Copy out the lines between the one holding "Task: Open the Evento menu" and the end of the lines, both included, multiplying each coordinate in the answers by 2.6 and rounding to whole numbers, halves up. Leave every other number and all other text as it is.

> [SOURCE MATERIAL]
....

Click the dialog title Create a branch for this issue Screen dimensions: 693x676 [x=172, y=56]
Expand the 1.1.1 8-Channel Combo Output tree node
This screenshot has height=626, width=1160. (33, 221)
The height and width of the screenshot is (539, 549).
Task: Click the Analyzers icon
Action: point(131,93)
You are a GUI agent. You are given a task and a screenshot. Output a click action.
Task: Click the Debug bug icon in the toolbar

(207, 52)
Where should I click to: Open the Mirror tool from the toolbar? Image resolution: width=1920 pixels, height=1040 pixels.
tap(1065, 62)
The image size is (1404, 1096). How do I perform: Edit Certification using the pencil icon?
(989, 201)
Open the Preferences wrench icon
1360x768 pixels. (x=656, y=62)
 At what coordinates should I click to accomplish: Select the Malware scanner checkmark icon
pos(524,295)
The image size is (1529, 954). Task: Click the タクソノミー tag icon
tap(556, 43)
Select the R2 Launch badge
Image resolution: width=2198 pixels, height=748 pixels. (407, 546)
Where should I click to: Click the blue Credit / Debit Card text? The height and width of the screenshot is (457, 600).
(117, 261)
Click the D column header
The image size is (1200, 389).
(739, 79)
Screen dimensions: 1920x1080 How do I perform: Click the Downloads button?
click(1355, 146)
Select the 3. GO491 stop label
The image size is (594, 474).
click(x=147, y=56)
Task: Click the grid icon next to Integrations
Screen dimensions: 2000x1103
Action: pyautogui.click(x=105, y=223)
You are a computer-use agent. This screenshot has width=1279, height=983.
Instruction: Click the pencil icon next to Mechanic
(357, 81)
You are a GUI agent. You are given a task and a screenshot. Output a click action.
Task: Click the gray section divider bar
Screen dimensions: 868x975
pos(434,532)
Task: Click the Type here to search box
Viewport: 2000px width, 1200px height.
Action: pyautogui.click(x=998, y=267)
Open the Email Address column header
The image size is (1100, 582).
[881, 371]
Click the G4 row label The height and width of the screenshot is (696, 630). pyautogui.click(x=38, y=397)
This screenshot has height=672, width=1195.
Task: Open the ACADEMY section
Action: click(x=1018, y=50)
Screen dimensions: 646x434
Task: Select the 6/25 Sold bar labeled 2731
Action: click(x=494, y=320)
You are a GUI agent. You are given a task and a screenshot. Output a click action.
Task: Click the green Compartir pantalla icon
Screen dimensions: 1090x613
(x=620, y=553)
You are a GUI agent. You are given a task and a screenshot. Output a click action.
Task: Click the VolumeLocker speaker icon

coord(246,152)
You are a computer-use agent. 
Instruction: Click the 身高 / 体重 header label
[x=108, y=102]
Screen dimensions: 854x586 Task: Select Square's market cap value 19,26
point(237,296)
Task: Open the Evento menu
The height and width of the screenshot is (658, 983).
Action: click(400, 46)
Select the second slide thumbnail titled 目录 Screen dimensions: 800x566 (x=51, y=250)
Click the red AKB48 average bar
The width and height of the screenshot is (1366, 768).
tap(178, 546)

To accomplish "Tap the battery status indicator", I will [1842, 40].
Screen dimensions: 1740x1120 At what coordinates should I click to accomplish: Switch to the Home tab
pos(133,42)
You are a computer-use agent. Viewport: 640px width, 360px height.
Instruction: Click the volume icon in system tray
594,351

....

> [OUTPUT FOR THIS TASK]
Task: Open the Evento menu
The height and width of the screenshot is (658, 983).
Action: click(1040, 120)
Select the second slide thumbnail titled 目录 Screen dimensions: 800x566 (x=133, y=650)
Click the red AKB48 average bar
The width and height of the screenshot is (1366, 768).
tap(463, 1420)

To accomplish "Tap the battery status indicator", I will [4789, 104].
Screen dimensions: 1740x1120 At what coordinates should I click to accomplish: Switch to the Home tab
pos(346,109)
You are a computer-use agent. Viewport: 640px width, 360px height.
Instruction: Click the volume icon in system tray
1544,913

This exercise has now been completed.